A Beijing-based expert on Hong Kong affairs has warned that the city risks "losing everything" if the unrest that has rocked it since June does not abate, adding that adherence to the rule of law remains its best hope for a solution to the crisis.
If the protests go unchecked, Hong Kong's rule of law might even be in jeopardy, Wang Zhenmin, a former director of the legal affairs at the central government's Hong Kong liaison office, was quoted as saying on Tuesday by Xinhua.
Wang, who now works as the director of the Centre for Hong Kong and Macau Research at Tsinghua University in Beijing, was speaking on a visit to Geneva to attend a meeting of the United Nations Human Rights Council.
He is the latest academic to be rolled out to defend Beijing's and the Hong Kong government's handling of the three-month protest, which was triggered by the now-withdrawn extradition bill.
Last week, Hong Kong businesswomen Pansy Ho Chiu-king and Annie Wu Suk-ching spoke to the same UN council about their views on the political crisis in the city.
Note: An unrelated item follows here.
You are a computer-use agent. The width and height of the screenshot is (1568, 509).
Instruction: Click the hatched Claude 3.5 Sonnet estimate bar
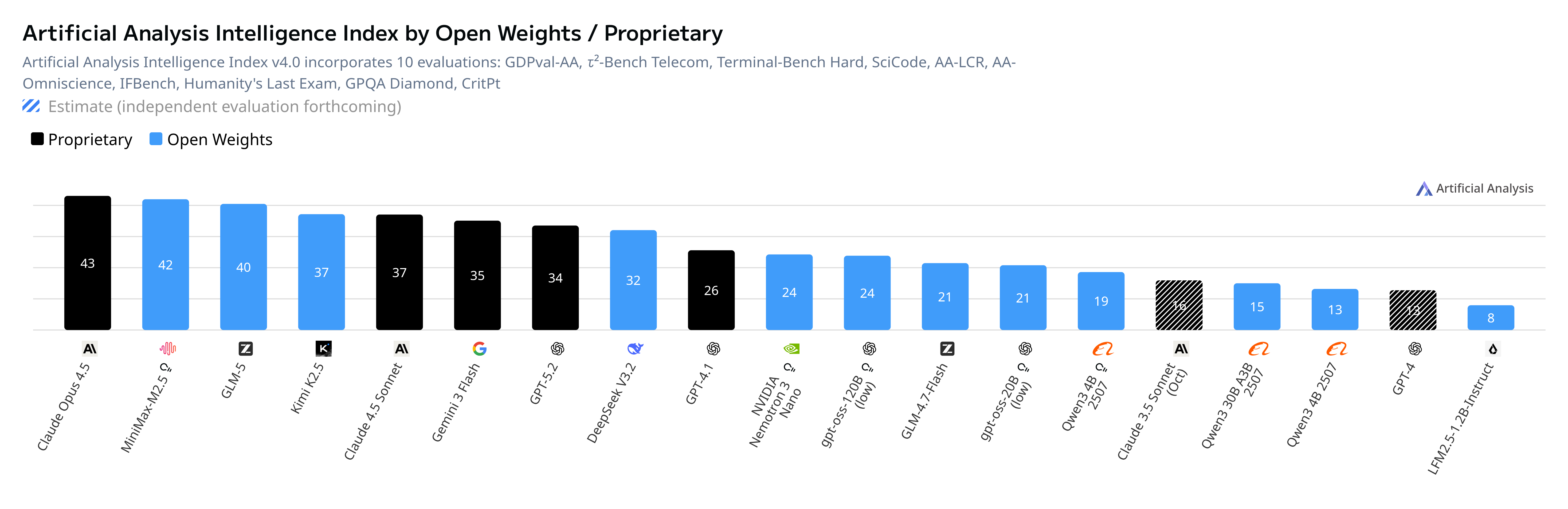tap(1178, 305)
They both criticised the protesters for the damage caused and said their demands were not in the public interest.
Wang described the situation as "extremely critical and worrying", Xinhua said.
"To resolve the current chaos in Hong Kong, (we must) make good use of ideas and means that are (rooted in) the rule of law," he said.
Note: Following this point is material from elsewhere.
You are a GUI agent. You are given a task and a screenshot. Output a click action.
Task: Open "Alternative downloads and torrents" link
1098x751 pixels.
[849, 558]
"The mass protests in Hong Kong have presented huge problems to the police as (the protesters) took it as nothing to break the law and that has presented immense challenges."
Wang also supported the city's police in rejecting claims they have used excessive force against the protesters.
"(Such criticism) was completely mixing cause and effect and reversing black and white. For three months, the protesters have made repeated and mass attacks (against the police) and their methods have become increasingly violent," he said.
"This was why the police have resorted to the use of appropriate force to put a stop to the attacks by the rioters, to protect the innocent citizens and public properties and facilities."
Wang denied that human rights or freedom were the issues at stake and put the blame on the protesters.
"The protesters would not even tolerate anyone who may disagree with them and would attack anyone who may have made patriotic comments or supporting the police," he said.
"This is not about human rights at all but a violation of the freedom of expression and human rights of other people."
Despite his criticism, Wang made clear that Beijing was committed to the "one country, two systems" formula - a model of governance that was designed to allow Hong Kong a high degree of autonomy in governing its own affairs.
"There is no other country in the world than China that is more committed in ensuring 'one country, two systems' to be successful in Hong Kong," he said.
"This not only serves the interests of Hong Kong but also those of China as well as other relevant countries."